Elizabeth Fox-Genovese - Biography

Biography

Fox-Genovese was born in Boston, Massachusetts. She was the daughter of Cornell professor Edward Whiting Fox, a specialist in the history of modern Europe, and Elizabeth Mary (Simon) Fox, whose father was real estate mogul Robert Simon. Her father was Protestant, of English and Scotch-Irish descent; her mother was Jewish, from a family that immigrated from Germany. Elizabeth Fox-Genovese studied at the Institut d'Etudes Politiques de Paris in France and attended Bryn Mawr College, where in 1963 she received a B.A. in French and history. At Harvard University, she earned a M.A. in history in 1966 and a Ph.D. in 1974. After completing her PhD she taught at Binghamton University and The University of Rochester. In 1986 she began teaching history at Emory University, where she was the Eleonore Raoul Professor of the Humanities and the founding director of the Institute for Women's Studies. At the Institute, she began the first doctoral program in Women's Studies in the U.S. and personally directed thirty-two doctoral dissertations. She was married to and sometimes collaborated with fellow historian Eugene D. Genovese.

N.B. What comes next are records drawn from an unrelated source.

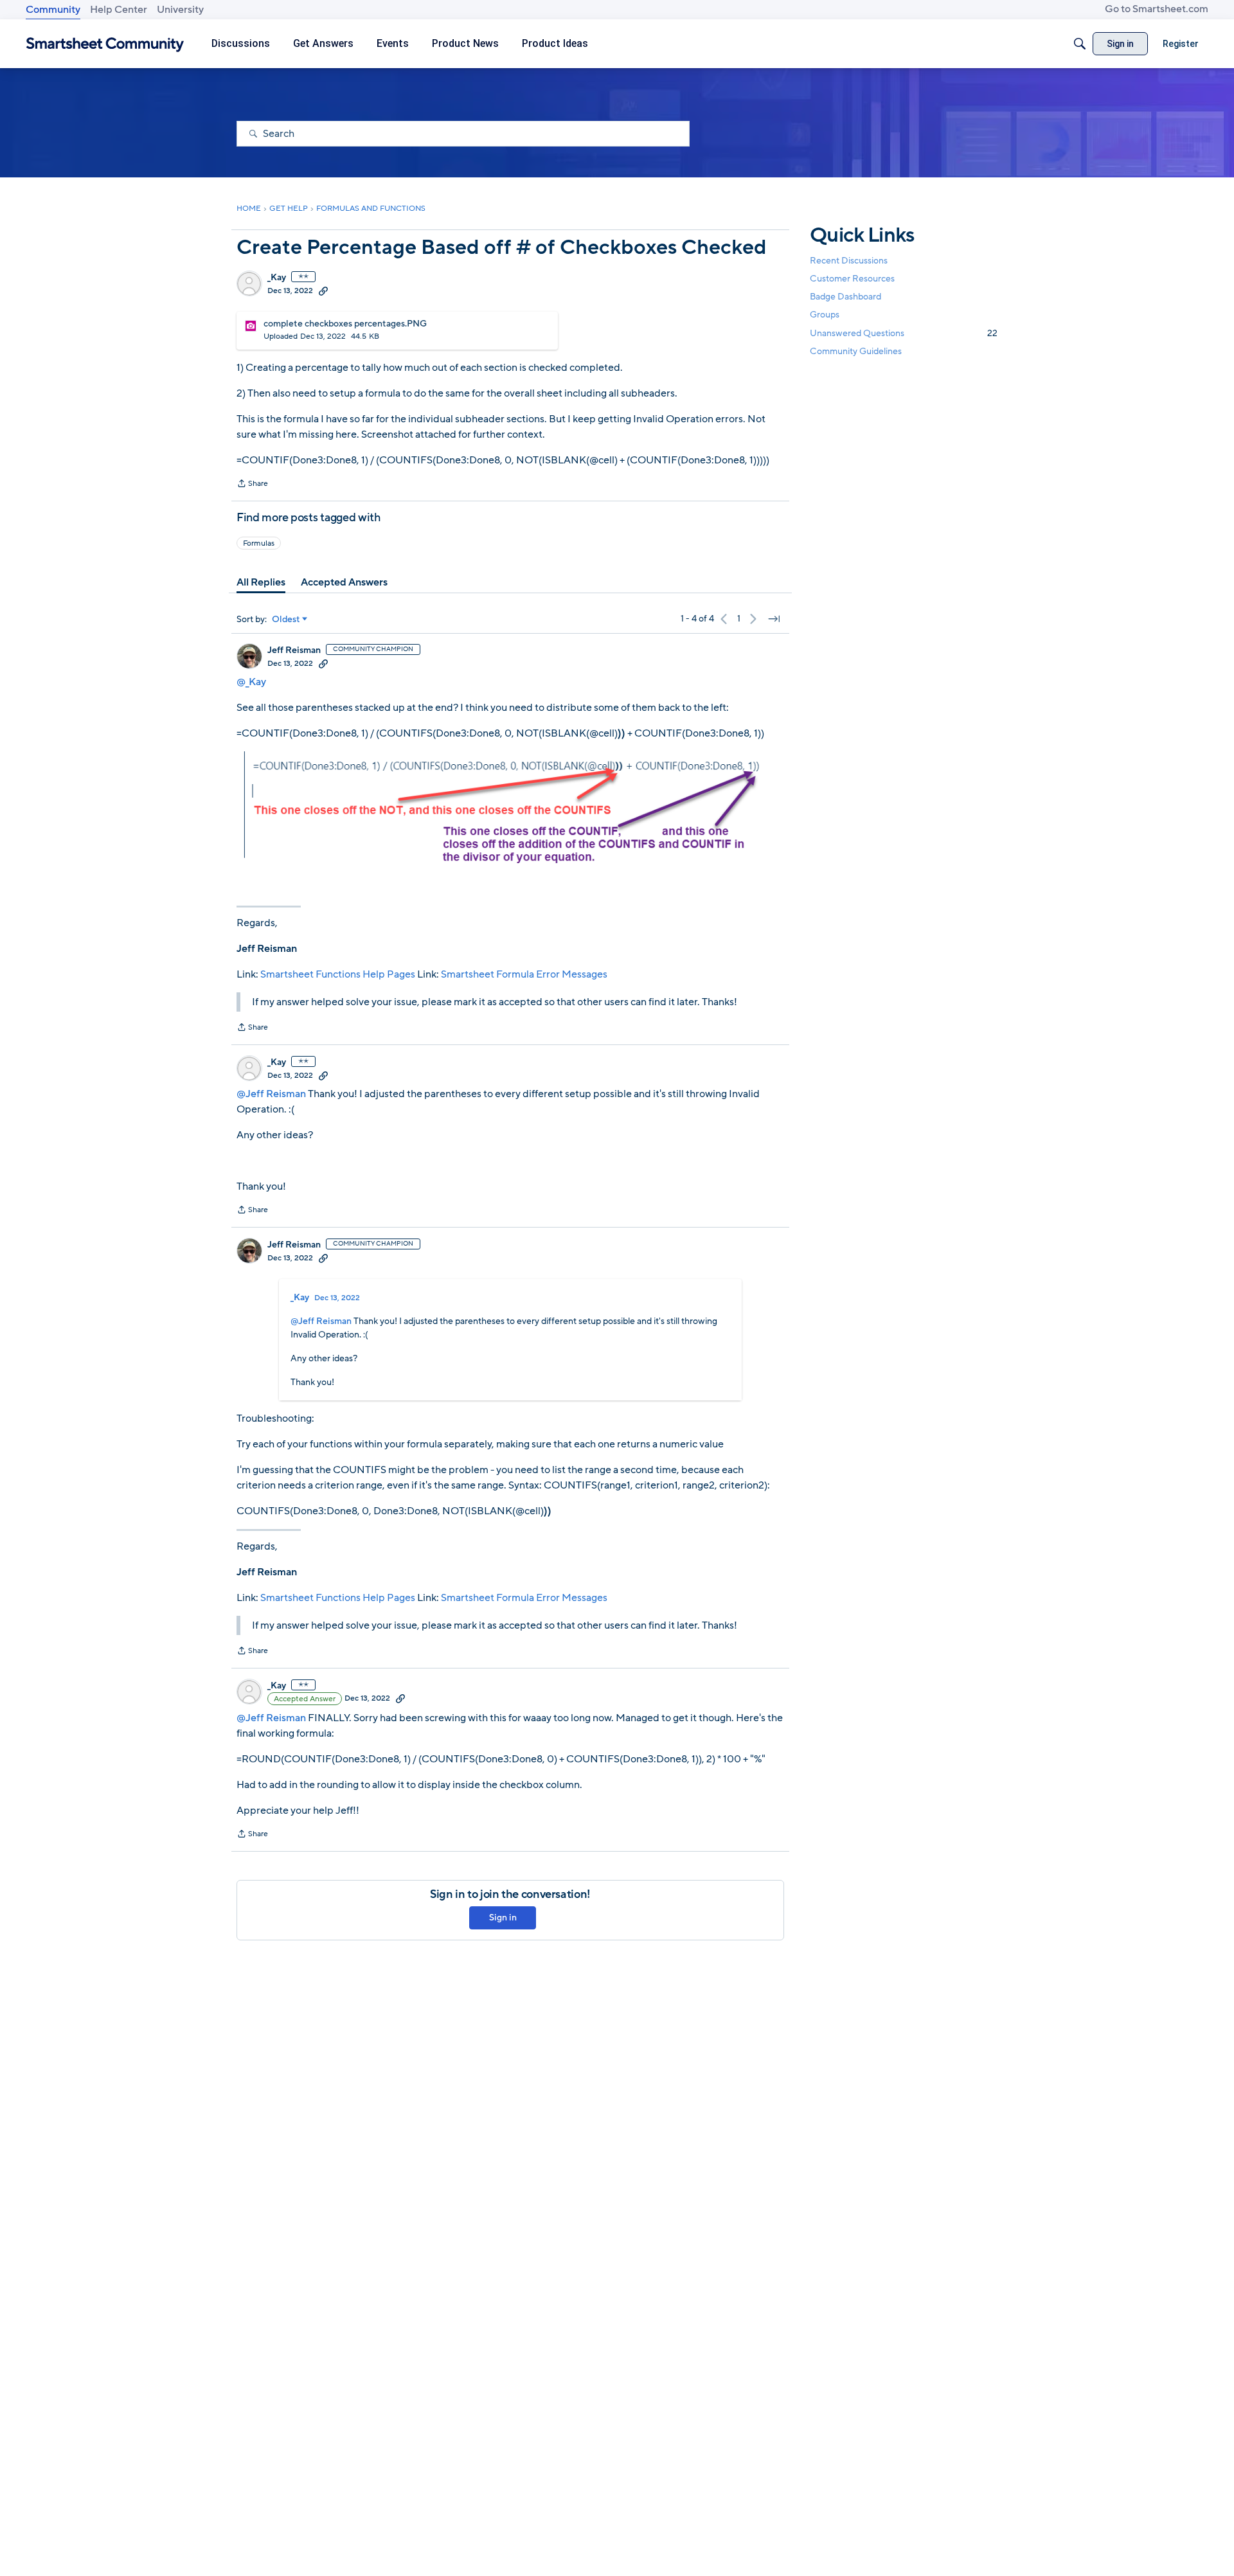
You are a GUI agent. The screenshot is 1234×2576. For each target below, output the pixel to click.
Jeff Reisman (294, 650)
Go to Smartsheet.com (1156, 9)
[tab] (261, 582)
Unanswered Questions (903, 333)
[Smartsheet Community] (105, 44)
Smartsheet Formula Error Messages (524, 974)
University (180, 10)
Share (252, 484)
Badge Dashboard (845, 297)
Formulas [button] (258, 543)
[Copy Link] (323, 290)
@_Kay (251, 682)
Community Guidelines (856, 351)
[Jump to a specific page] (774, 619)
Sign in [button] (503, 1917)
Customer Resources (852, 279)
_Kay (276, 277)
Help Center (118, 10)
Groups (824, 315)
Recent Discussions (849, 261)
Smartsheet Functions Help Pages (337, 974)
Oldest (286, 619)
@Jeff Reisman (271, 1094)
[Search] (1079, 43)
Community (53, 10)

In 1993 Fox-Genovese and Emory University were named as co-defendants in a sexual discrimination and harassment lawsuit filed by L. Virginia Gould, one of her former graduate students. Emory settled the lawsuit out of court. Financial details were not released.

Fox-Genovese grew up in a household that was respectful of Christianity but nonbelieving, and for most of her adult life considered herself Christian only "in the amorphous cultural sense of the word". Having "thoroughly imbibed materialist philosophy," she inhabited "a world that took it as a matter of faith that 'God is dead'." In 1995, however, Fox-Genovese publicly converted to Roman Catholicism, due in part to her deep unease about "moral relativism" (since she found "a world in which each followed his or her moral compass" neither rational nor viable) and in part to the pride and self-centeredness that she said she had witnessed in the secular academy. Some regarded her reputation as a feminist as being at odds with her conversion, but she herself found it to be "wholly consistent" and wrote, "Sad as it may seem, my experience with radical, upscale feminism only reinforced my growing mistrust of individual pride."

Fox-Genovese died in 2007, aged 65, in Atlanta. The following year, Eugene Genovese published a tribute to his wife, Miss Betsey: A Memoir of Marriage.